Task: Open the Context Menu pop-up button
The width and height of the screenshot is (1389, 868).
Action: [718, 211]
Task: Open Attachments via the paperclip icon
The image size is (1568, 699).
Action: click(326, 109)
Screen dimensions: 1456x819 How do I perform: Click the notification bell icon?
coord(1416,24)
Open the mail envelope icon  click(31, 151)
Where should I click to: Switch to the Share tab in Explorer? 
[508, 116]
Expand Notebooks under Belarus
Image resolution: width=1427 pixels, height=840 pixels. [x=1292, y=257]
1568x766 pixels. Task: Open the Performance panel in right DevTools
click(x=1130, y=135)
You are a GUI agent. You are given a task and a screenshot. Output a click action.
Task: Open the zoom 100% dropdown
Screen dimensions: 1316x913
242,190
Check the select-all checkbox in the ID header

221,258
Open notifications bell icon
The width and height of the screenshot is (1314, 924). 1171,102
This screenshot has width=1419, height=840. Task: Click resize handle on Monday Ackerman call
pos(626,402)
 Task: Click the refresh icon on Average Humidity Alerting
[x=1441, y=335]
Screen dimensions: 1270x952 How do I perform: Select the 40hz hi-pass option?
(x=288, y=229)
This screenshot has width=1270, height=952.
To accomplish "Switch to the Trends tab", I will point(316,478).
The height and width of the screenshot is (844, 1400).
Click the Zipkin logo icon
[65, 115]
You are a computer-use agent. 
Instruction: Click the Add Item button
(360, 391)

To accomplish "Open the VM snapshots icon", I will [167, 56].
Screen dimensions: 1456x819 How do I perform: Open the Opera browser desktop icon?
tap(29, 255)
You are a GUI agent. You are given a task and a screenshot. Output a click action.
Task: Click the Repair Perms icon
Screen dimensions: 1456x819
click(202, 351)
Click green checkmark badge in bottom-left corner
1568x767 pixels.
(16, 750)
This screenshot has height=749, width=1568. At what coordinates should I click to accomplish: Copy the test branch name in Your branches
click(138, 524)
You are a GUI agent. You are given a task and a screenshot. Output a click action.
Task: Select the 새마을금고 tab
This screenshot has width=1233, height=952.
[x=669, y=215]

> _Description of the task_
Starting at the top, retype every line of the material above exactly.

> _Answer to the problem_
Task: Open the Context Menu pop-up button
The width and height of the screenshot is (1389, 868).
Action: [718, 211]
Task: Open Attachments via the paperclip icon
The image size is (1568, 699).
Action: click(326, 109)
Screen dimensions: 1456x819 How do I perform: Click the notification bell icon?
coord(1416,24)
Open the mail envelope icon  click(31, 151)
Where should I click to: Switch to the Share tab in Explorer? 
[508, 116]
Expand Notebooks under Belarus
Image resolution: width=1427 pixels, height=840 pixels. [x=1292, y=257]
1568x766 pixels. Task: Open the Performance panel in right DevTools
click(x=1130, y=135)
You are a GUI agent. You are given a task and a screenshot. Output a click action.
Task: Open the zoom 100% dropdown
Screen dimensions: 1316x913
242,190
Check the select-all checkbox in the ID header

221,258
Open notifications bell icon
The width and height of the screenshot is (1314, 924). 1171,102
This screenshot has width=1419, height=840. Task: Click resize handle on Monday Ackerman call
pos(626,402)
 Task: Click the refresh icon on Average Humidity Alerting
[x=1441, y=335]
Screen dimensions: 1270x952 How do I perform: Select the 40hz hi-pass option?
(x=288, y=229)
This screenshot has width=1270, height=952.
To accomplish "Switch to the Trends tab", I will point(316,478).
The height and width of the screenshot is (844, 1400).
Click the Zipkin logo icon
[65, 115]
You are a computer-use agent. 
Instruction: Click the Add Item button
(360, 391)

To accomplish "Open the VM snapshots icon", I will [167, 56].
Screen dimensions: 1456x819 How do I perform: Open the Opera browser desktop icon?
tap(29, 255)
You are a GUI agent. You are given a task and a screenshot. Output a click action.
Task: Click the Repair Perms icon
Screen dimensions: 1456x819
click(202, 351)
Click green checkmark badge in bottom-left corner
1568x767 pixels.
(16, 750)
This screenshot has height=749, width=1568. At what coordinates should I click to accomplish: Copy the test branch name in Your branches
click(138, 524)
You are a GUI agent. You are given a task and a screenshot. Output a click action.
Task: Select the 새마을금고 tab
This screenshot has width=1233, height=952.
[x=669, y=215]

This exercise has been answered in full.